▶ [A FAZER]:
1. Reescreva o trecho do texto sobre os Contos Cariocas que começa em "Para relembrar o" e vai até "e outros mistérios.", trocando "quinzenalmente" por "semanalmente".
2. Prossiga com a apresentação de Rio Só de Amores a partir do ponto em que ela para.

▶ [TEXTO DE ORIGEM]:
____
Contos Cariocas: apresentação


Guina&dita Contos Cariocas

2015, novo ano à frente: muitas páginas (ou telas de computador) a preencher!...
Mas, não vamos nos esquecer do passado: há obras em arquivos, estantes e memórias!
Para relembrar o já escrito e publicado, Guina&dita coloca à disposição do leitor 
a série “Guina&dita Contos Cariocas”, 
publicando quinzenalmente os contos (dois deles sempre no ar) de 
Rio Só de Amores”, livro de Guina Ramos 
sobre o amor, o Rio de Janeiro e outros mistérios.



Apresentação de Rio Só de Amores, pelo autor

Rio Só de Amores: alguns motivos e um desejo
.
           Este livro de contos tem dois grandes motivos, o amor e o Rio de Janeiro, e alguns mistérios. Seria ocioso dizer “não necessariamente nessa ordem”, pois se há coisa e lugar que não aceitam necessariamente qualquer ordem são, realmente, o Rio de Janeiro, o amor e os mistérios...
            Ainda assim são roteiros, muitas vezes disfarçados em drama, em comédia, em qualquer classificação que o leitor queira dar... Neles, nem sempre explícitos, estão as artes, os parques, as ruas, as vias, as mídias, vários etcs do Rio de Janeiro. Seria um mapeamento do amor no Rio, tivesse tal esforço suficiente sentido...
Em suma, são amores e são do Rio (e os mistérios também). O título Rio Só de Amores pode ser um aviso de que, mesmo não se levando nada muito a sério (estamos no Rio, são amores e há mistérios, lembram?...), poderá haver motivações ocultas, pessoais, particulares. É possível... (...) O autor é o menos indicado para dizer mais, saibam (sabem...), mas talvez possa sugerir que, mais que contos, sejam sugestões, ou, mais que reflexos, reflexões, e sempre sobre a velha arte de viver a vida.
____
▶ [MATERIAL REUNIDO]:
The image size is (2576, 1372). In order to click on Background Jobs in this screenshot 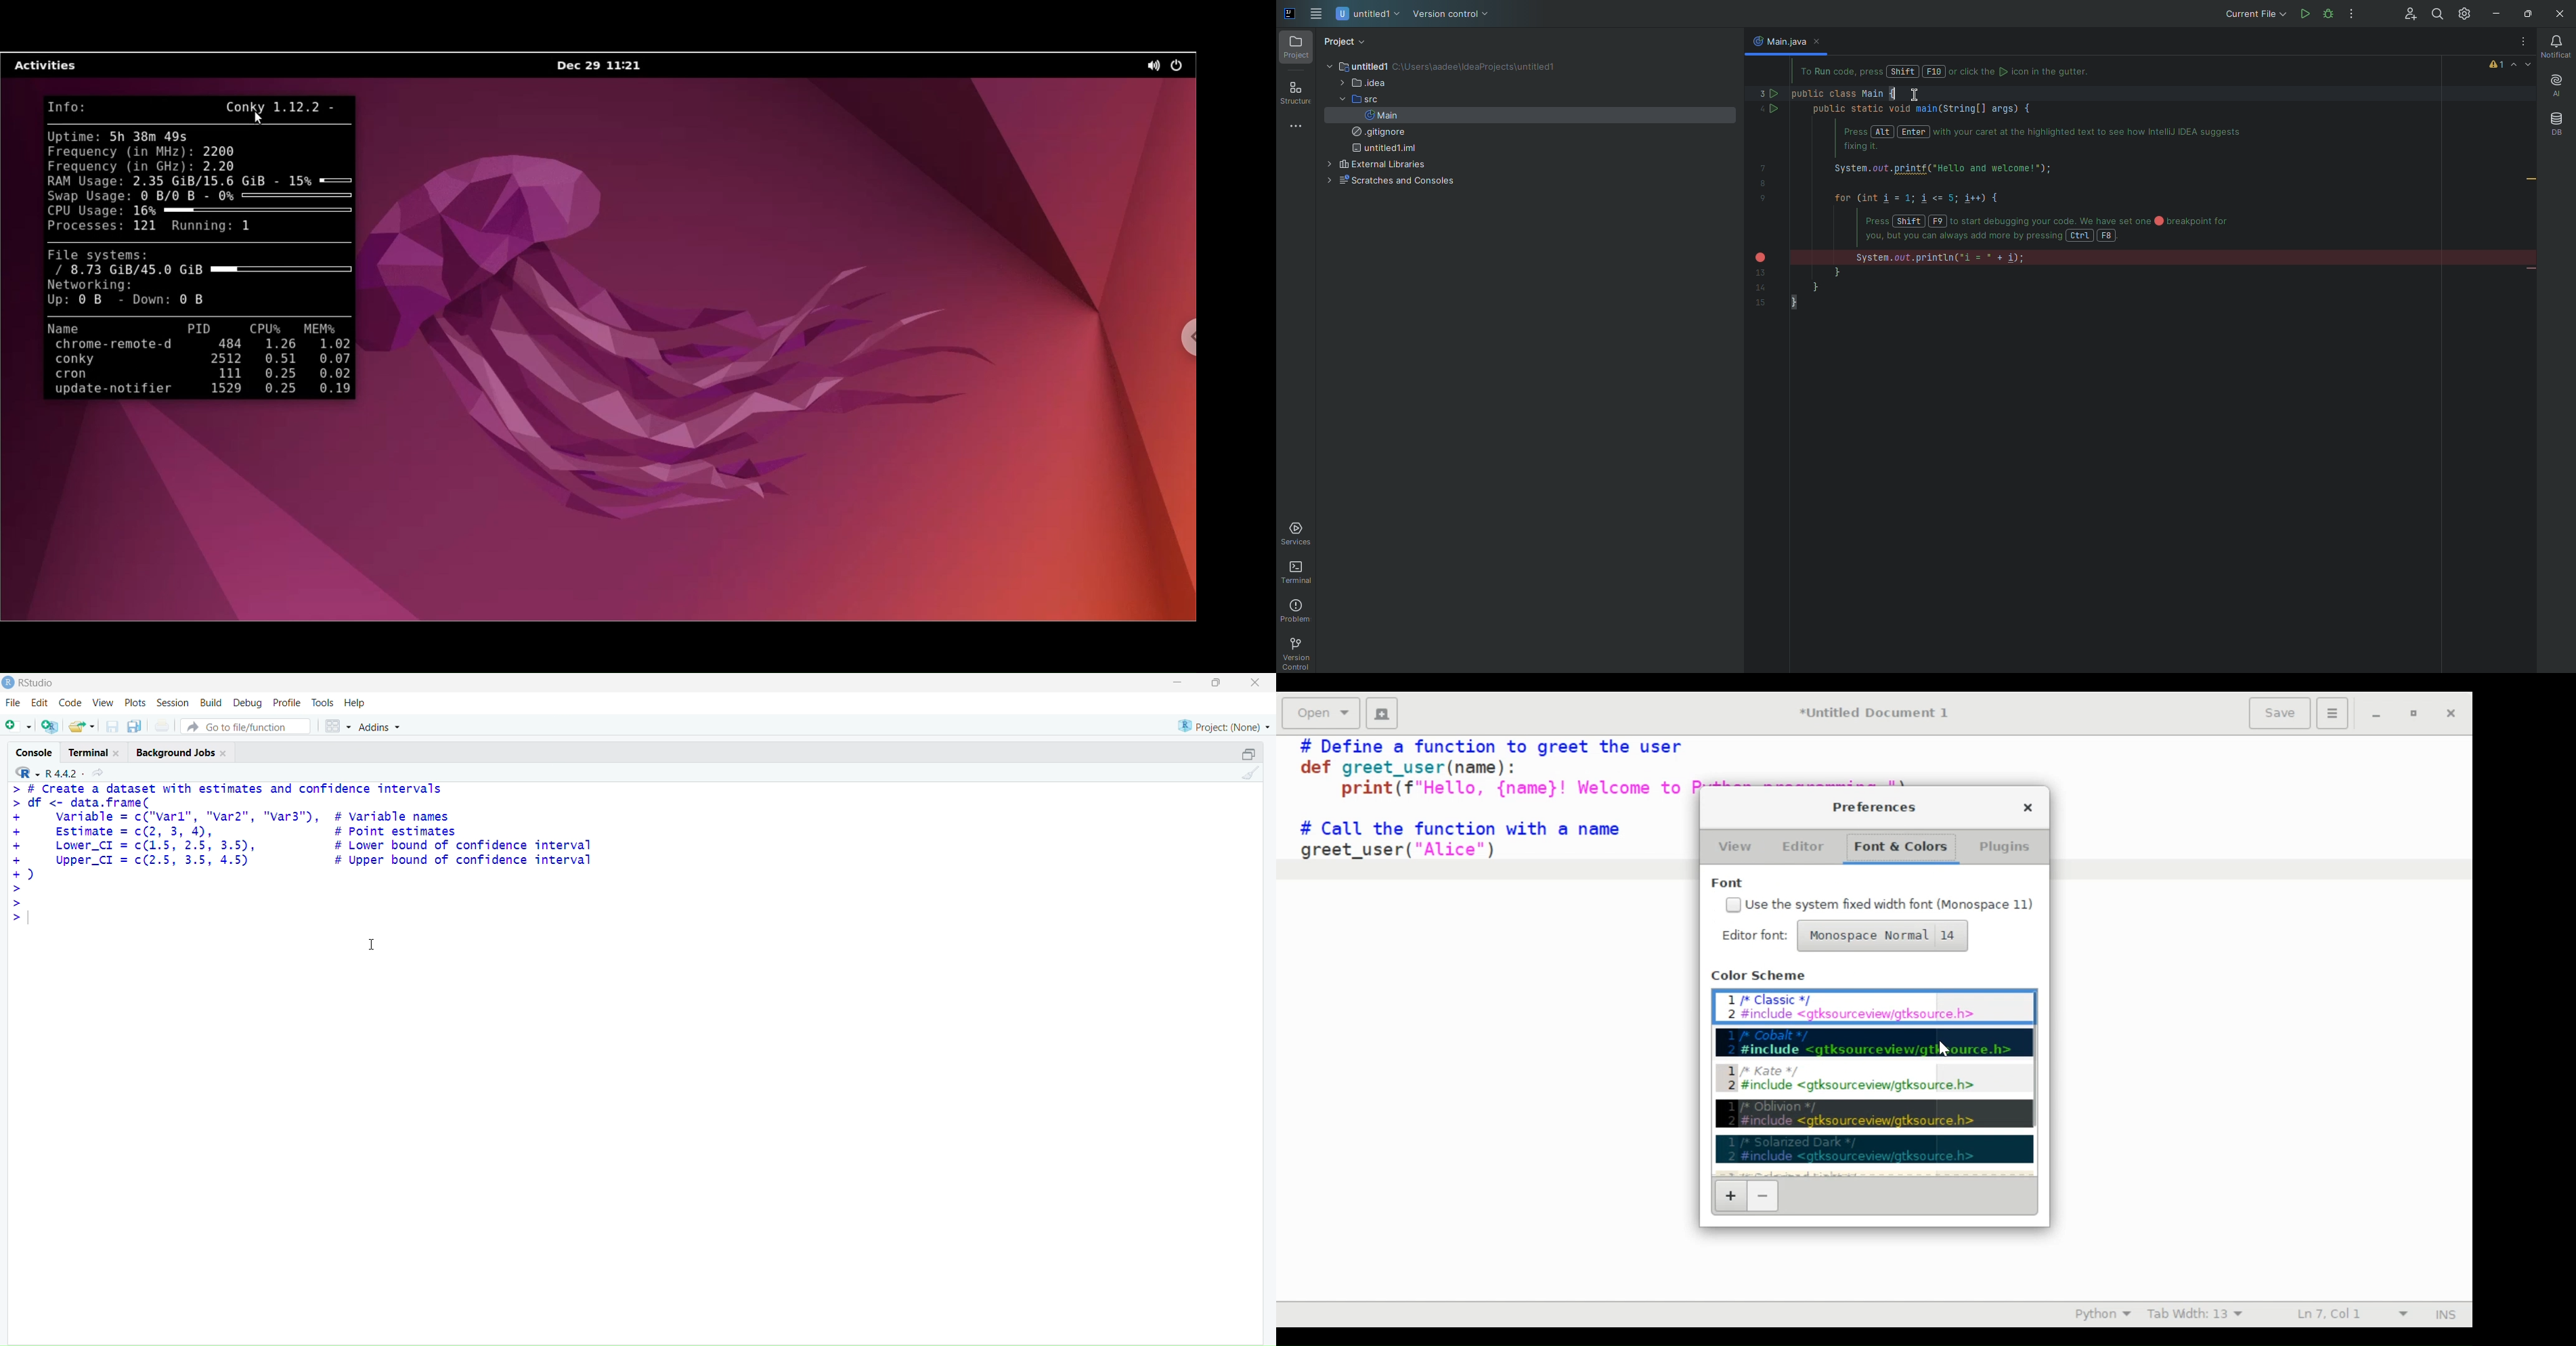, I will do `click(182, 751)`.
____
▶ [RESPOSTAS POR TAREFA]:
1.
Para relembrar o já escrito e publicado, Guina&dita coloca à disposição do leitor 
a série “Guina&dita Contos Cariocas”, 
publicando semanalmente os contos (dois deles sempre no ar) de 
Rio Só de Amores”, livro de Guina Ramos 
sobre o amor, o Rio de Janeiro e outros mistérios.

2.
Ou dicas, quiçá... A serem seguidas, talvez, por quem tenha uma tanta coragem... À sua falta, fiz, entre 2003 e 2007 (e é como se fosse uma cápsula do tempo, diante das mudanças impostas ao Rio), estas visitas, por escrito, a, entre tantas, algumas poucas faces do amor e a ainda menos mistérios, que se declaravam cariocas...
Nestes passeios, entre letras e curvas, a variedade de estilo é o estilo. Certamente é assim não só pelo exercício da escrita, mas pela demanda inerente a cada assunto ou pela necessidade específica de cada relação afetiva. A cada um dos doze contos mais densos (ou, ao menos, mais volumosos), vagamente inspirados nos meses do ano (a partir do Janeiro do Rio de Janeiro), segue-se, para relaxar, um pequeno conto de um gole só, como se toma uma taça de água após provar um vinho... (...) Mantém o bônus do bônus, os Outros Mistérios, contos de certo espanto, alguma admiração e um tanto de humor, que não se obrigam a muita lógica interna mas agradam ao autor...
O leitor, munido de flexibilidade, não tropeçará neste emaranhado de contos (agora simplificado) e poderá achar algo de bom. Se devolver ao livro um sorriso, um abanar (e abaixar) de cabeça, um muxoxo (tsc, tsc, tsc...), algo assim, e se isto o satisfizer (não diria dar prazer...), tenha certeza: deixará o autor feliz! 
Tomara, caro leitor, que, neste Rio Só de Amores, não lhe sejam indiferentes estes contos, posto que também eu, o autor, à minha maneira, rio só de amores.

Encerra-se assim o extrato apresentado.